Mais plus encore avec le second verset, lorsque la terre s’élève une seconde fois, lorsque Sara Iménou va être enterrée dans cette terre sainte.

Les Sages disent : «L’âme de Sara l’a quittée lorsqu’elle entendit dire que son fils Yits’hak avait failli ne pas être sacrifié sur l’autel» (Vayikra Rabba 20:2), c’est-à-dire que toute l’existence de Sara et tout son être étaient uniquement consacrés à l’accomplissement de la volonté de D’.

Elle pensait que Sa volonté était de sacrifier son fils et elle en est morte de penser que Hachem n’a pas accepté ce sacrifice.

« Elle fut enterrée à ‘Hévron », Sara, ainsi que nos Patriarches et matriarches ont été enterrés à ‘Hévron.

‘Hévron du mot ‘hibour/connexion, un des endroits les plus saints du monde, là où se trouve la porte du Gan Eden, car il fait la connexion entre notre monde et celui du Emeth (de l’au-delà).

***

◆ Consignes ◆
1. Dites si chacune des affirmations suivantes concorde avec le passage sur Sara. Répondez par oui ou non et citez mot pour mot les termes du passage qui tranchent. (a) Sara fut enterrée à ‘Hévron. (b) Le nom ‘Hévron vient du mot ‘hibour, qui signifie connexion. (c) Selon le passage, la porte du Gan Eden se trouve loin de ‘Hévron.
2. Recopiez à l’identique une partie du passage sur Sara, en commençant à « Elle pensait que » et en terminant à « enterrés à ‘Hévron. ».

◆ Jeu de données ◆
***

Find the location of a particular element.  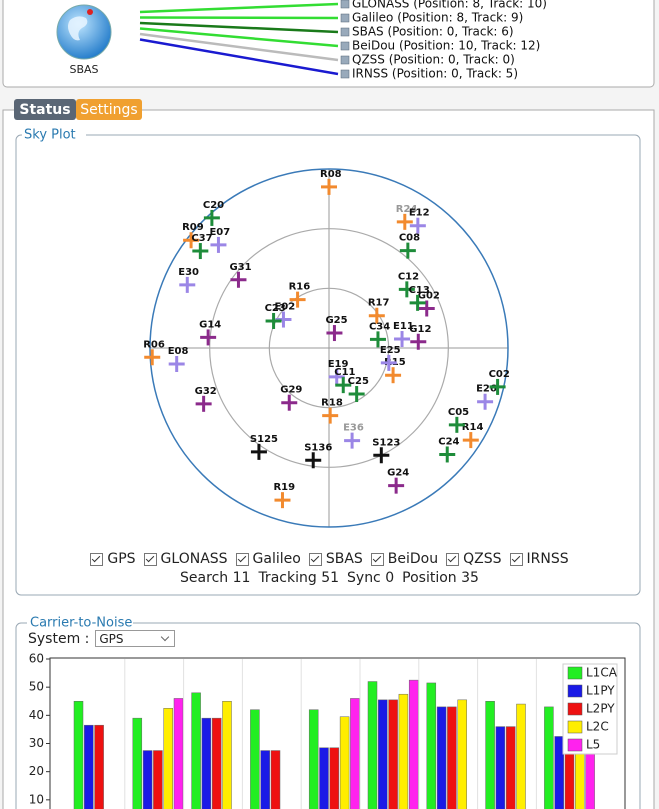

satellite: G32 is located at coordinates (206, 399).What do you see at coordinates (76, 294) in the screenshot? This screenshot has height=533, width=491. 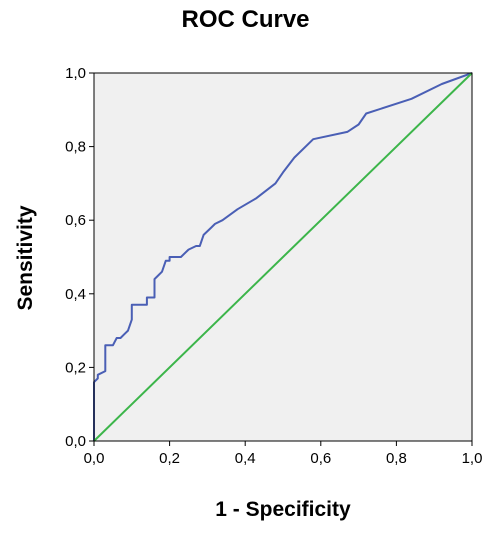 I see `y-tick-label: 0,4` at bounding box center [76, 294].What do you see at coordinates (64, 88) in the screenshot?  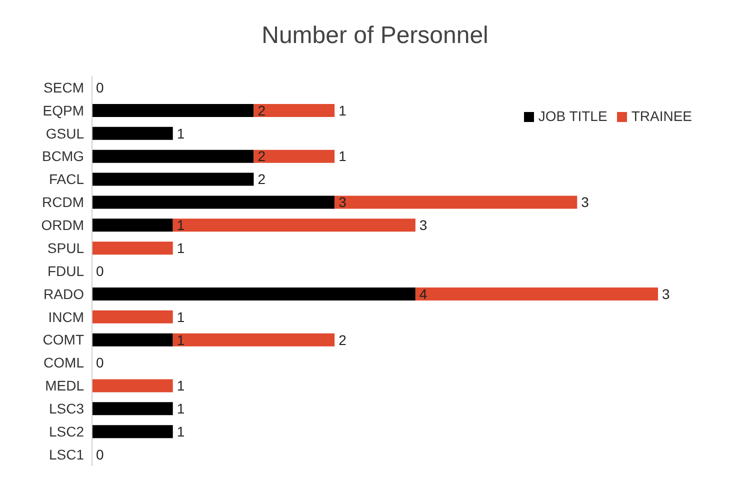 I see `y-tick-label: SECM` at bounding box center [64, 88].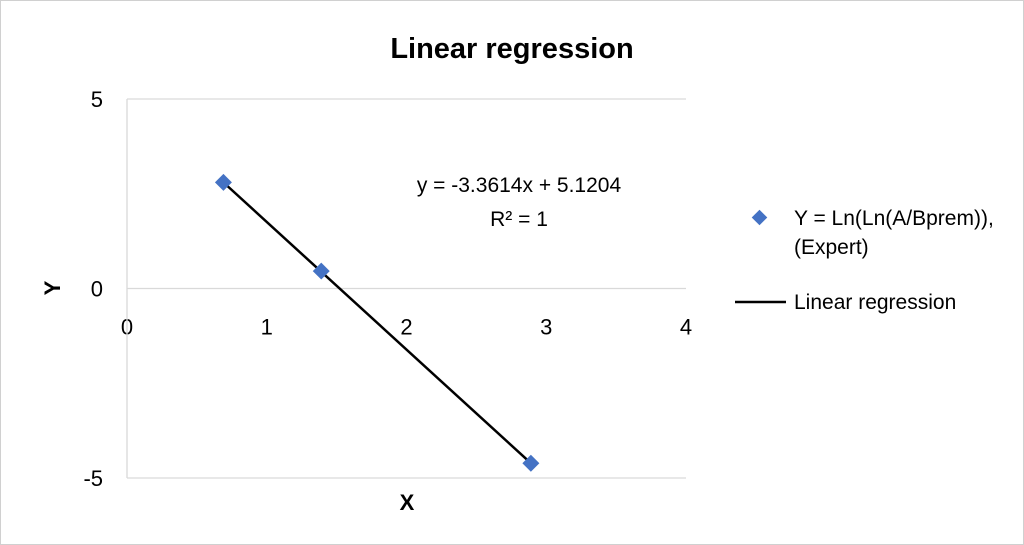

***

◆ Réponses ◆
1.
(a) Oui : « Elle fut enterrée à ‘Hévron ».
(b) Oui : « ‘Hévron du mot ‘hibour/connexion ».
(c) Non : « là où se trouve la porte du Gan Eden ».

2.
Elle pensait que Sa volonté était de sacrifier son fils et elle en est morte de penser que Hachem n’a pas accepté ce sacrifice.

« Elle fut enterrée à ‘Hévron », Sara, ainsi que nos Patriarches et matriarches ont été enterrés à ‘Hévron.